| Exercise tasks |
[A] Decide whether each statement below agrees with the text on change and Justice Holmes. For each one, answer yes or no and quote the words from the text that settle it.
(i) Emerson respected individuals too much to ever give advice.
(ii) Lincoln called being under enemy fire an enjoyable experience.
(iii) Holmes sat on the Supreme Court with three gunshot wounds from the Civil War.
[B] In the records, copy the lines from the one with "You are a computer-use" through the end of the records. Leave out the pictures.

| Source |
+---+
People want to think everything’s back to normal!

And I agree that it’s going to take longer for all people to feel normal after two and a half years of tragedy.

Normal.

It’s the new normal.

Tempora mutantur.

Times change and we change with the times.

And as Mr. Churchill said, or was reported as saying, “To improve is to change; to be perfect is to change often.”

If Mr. Churchill was correct, and in saying that it is important to keep in mind that FDR said ‘Winston has 100 ideas everyday but only one is good. That’s okay as he will have another 100 ideas tomorrow, but as I was saying, if Mr. Churchill was correct, with all the change we have experienced in the last 2 and half years, we must be coming close to perfection.

There is that definition of perfection to worry about though.

1.13.2023 – old cowgirl, she seemed

old cowgirl, she seemed
like someone who had earned the
right to give advice

Seems like there is a story where young Oliver Wendall Holmes, Jr. went to see Ralph Waldo Emerson to seek advice.

As I remember the account stated that Emerson respected individuals too much to ever give advice.

The story in my mind also recorded that Holmes gave Emerson an article he had written to review and while Mr. Emerson did not make any specific comments he did say that he sensed Holmes direction and that if he, Young Holmes, fired off enough buckshot, something was bound to come close to the target.

To me, this explained the writing of most Harvard academics and graduates.

There is a lot of good in there, somewhere, in all that chaff.

Maybe.

And I always liked Mr. Justice Holmes.

Any Justice who sat on the bench of the Supreme Court of the United States with 5 gunshot wounds in their body from fighting in the American Civil War was for me, someone who had earned the right to sit on that bench.

Holmes, according to the legend, is the Union Officer who figured out that by standing with a bunch of short Union Officers in blue uniforms, Abraham Lincoln, dressed in black and a tall stove pipe hat, kind of stood out as an attractive target for rebel sharpshooters.

Once he figured it out, as men started dropping left and right, Holmes grabbed the President and pulled him down behind a wall with a shout of “Get down you damn fool!

I often muse how many people would love to have the opportunity to yell that at any President.

Lincoln later spoke of finding himself under enemy fire and said that it was a disagreeable experience.
+---+
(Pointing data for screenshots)
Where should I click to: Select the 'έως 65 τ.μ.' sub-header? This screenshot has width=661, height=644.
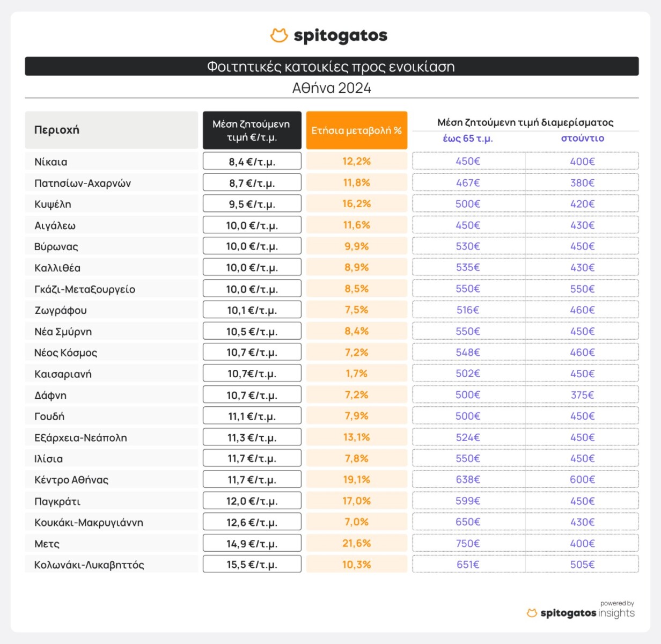[x=468, y=138]
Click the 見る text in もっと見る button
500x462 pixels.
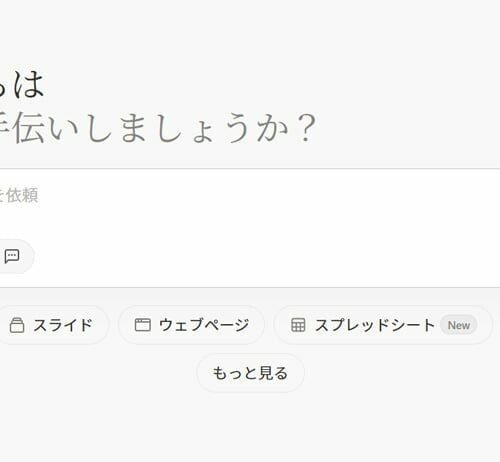[273, 373]
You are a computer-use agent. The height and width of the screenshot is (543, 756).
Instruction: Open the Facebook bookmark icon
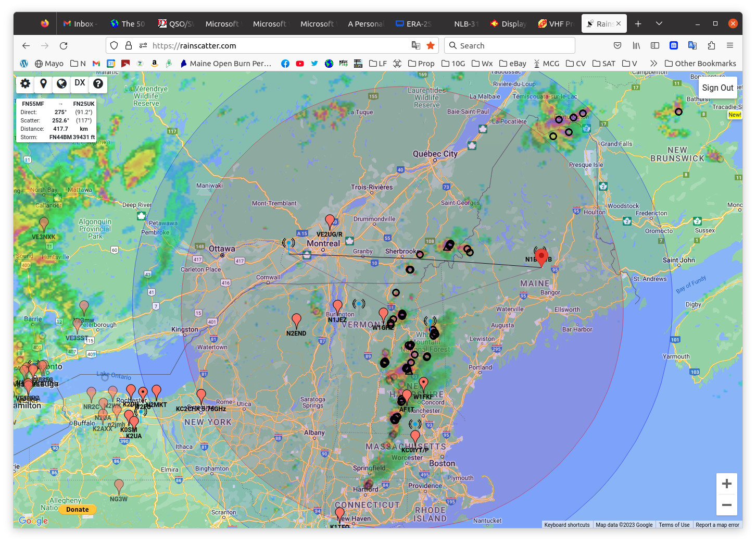285,64
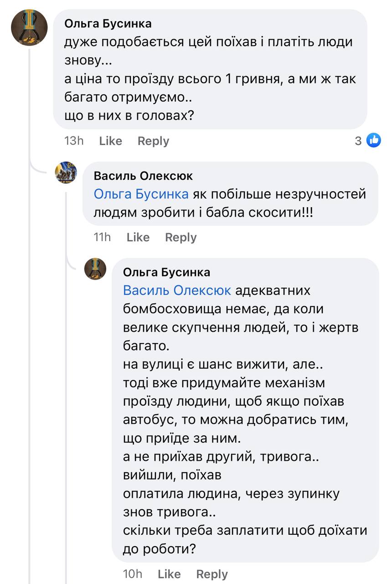The image size is (392, 584).
Task: Open Ольга Бусинка's avatar on the 13h comment
Action: (x=29, y=27)
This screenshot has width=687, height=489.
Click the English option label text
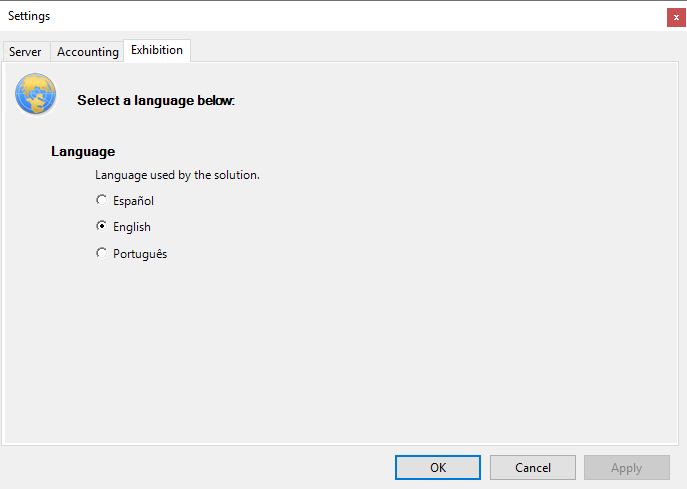point(131,227)
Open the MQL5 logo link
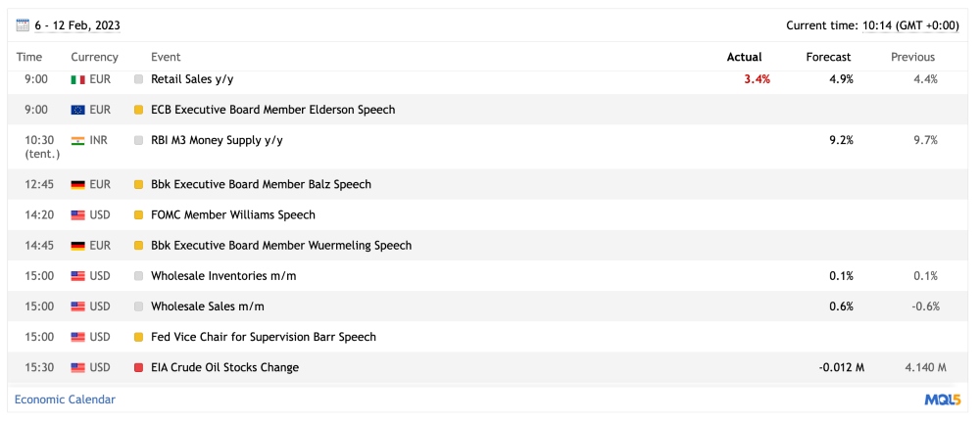Screen dimensions: 980x423 point(943,400)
+---+
| Outputs |
[A]
(i) Yes: "Emerson respected individuals too much to ever give advice."
(ii) No: "said that it was a disagreeable experience."
(iii) No: "with 5 gunshot wounds in their body from fighting in the American Civil War"

[B]
You are a computer-use agent. The height and width of the screenshot is (543, 756).
Instruction: Open the Facebook bookmark icon
285,64
The image size is (392, 584).
Task: Open Ольга Бусинка's avatar on the 13h comment
Action: (x=29, y=27)
This screenshot has width=687, height=489.
Click the English option label text
point(131,227)
Open the MQL5 logo link
Screen dimensions: 980x423 point(943,400)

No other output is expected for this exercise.